Because endurance sport is nothing but a series of shopping cart moments.
Triathlon Is Built on Small Decisions
Most people think triathlon is about big moments:
• The start line adrenaline
• The attack on the bike
• The last-mile suffering on the run
• The finish chute where you try not to look like you’re dying
But the truth is, triathlon is built on small decisions.
The decisions that happen when it would be easy to skip it.
• Do you put your gear away after the workout, or leave it in a heap?
• Do you rinse the wetsuit, or toss it in the trunk?
• Do you clean your bottles, or let them ferment into a science experiment?
• Do you return the cart… or just shove it onto a curb and drive off?
Those decisions don’t feel like much.
Until they become your identity.
A triathlete doesn’t become strong because of one heroic day. We become strong because we practice integrity in the little moments so often that it becomes automatic.
That’s what consistency is.
And consistency is the engine of performance.
The Shopping Cart Is a Micro-Transition
If you’ve raced Ironman, you know transitions are where people give away free time. Not because they’re weak, but because they’re sloppy.
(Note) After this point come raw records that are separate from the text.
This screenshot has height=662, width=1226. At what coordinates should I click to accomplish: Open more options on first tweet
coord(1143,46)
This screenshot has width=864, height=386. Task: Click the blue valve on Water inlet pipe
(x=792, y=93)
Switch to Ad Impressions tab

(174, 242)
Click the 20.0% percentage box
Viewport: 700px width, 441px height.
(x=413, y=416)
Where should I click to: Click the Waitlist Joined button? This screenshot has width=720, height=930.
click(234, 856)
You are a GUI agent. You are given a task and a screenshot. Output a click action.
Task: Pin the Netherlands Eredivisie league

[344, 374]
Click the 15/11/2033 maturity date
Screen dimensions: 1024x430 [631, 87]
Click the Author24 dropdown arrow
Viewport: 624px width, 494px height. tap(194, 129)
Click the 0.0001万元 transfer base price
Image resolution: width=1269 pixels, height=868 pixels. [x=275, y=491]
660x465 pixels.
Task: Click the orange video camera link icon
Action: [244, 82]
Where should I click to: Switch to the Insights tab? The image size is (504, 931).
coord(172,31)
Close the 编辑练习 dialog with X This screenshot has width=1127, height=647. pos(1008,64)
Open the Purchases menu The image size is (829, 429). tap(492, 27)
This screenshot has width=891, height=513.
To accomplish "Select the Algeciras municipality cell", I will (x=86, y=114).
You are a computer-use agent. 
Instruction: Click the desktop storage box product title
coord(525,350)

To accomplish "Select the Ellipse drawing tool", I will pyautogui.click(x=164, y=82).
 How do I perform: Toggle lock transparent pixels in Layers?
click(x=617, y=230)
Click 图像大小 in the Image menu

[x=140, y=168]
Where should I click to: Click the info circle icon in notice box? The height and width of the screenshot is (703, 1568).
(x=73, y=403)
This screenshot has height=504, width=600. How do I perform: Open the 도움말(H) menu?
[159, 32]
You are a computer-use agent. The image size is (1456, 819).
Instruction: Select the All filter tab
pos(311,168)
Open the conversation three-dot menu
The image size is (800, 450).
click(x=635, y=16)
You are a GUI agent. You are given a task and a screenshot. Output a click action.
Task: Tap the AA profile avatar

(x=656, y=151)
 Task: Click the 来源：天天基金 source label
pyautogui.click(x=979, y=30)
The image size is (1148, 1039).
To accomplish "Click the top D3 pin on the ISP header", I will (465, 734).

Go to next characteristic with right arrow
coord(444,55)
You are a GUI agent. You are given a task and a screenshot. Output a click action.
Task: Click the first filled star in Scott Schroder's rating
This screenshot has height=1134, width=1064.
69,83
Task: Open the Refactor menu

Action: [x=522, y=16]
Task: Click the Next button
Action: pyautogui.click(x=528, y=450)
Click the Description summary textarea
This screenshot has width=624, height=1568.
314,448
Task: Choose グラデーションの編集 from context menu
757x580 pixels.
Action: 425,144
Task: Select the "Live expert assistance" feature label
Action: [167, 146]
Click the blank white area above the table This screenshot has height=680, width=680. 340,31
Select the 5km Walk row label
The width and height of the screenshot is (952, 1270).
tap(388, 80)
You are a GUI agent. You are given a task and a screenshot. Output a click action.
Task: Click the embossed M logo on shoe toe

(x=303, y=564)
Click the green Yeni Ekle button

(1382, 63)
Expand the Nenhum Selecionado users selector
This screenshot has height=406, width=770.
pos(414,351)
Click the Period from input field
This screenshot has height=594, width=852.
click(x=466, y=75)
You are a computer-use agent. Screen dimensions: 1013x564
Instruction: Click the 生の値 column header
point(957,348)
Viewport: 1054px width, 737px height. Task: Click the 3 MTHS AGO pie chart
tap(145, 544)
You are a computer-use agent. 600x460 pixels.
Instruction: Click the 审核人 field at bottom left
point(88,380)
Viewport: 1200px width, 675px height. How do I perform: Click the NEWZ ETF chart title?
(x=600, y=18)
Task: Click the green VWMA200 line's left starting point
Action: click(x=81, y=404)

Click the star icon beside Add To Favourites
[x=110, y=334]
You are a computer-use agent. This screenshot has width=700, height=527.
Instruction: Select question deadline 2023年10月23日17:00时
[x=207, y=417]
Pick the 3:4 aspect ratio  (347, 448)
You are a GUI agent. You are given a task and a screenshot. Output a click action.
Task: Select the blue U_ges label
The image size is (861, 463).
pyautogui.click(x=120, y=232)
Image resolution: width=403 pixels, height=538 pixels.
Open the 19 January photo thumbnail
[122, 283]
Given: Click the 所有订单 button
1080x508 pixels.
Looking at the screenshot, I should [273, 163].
Because they rush. Because they don’t think the details matter.
They do.
Shopping carts are like a micro-transition between “my world” and “shared world.”
You’re done shopping. Your job is complete. You’ve got what you came for. You’re ready to leave.
And then there’s that last step: take the cart back.
That step doesn’t benefit you directly.
It benefits the next person who needs that space. It benefits the person pushing a stroller. It benefits the older shopper who doesn’t want to dodge a cart rolling around in the wind. It benefits the employee who has to collect them in the rain, the heat, the dark, and the chaos of traffic.
Returning the cart is basically saying:
“I’m finished, but I’m still part of this.”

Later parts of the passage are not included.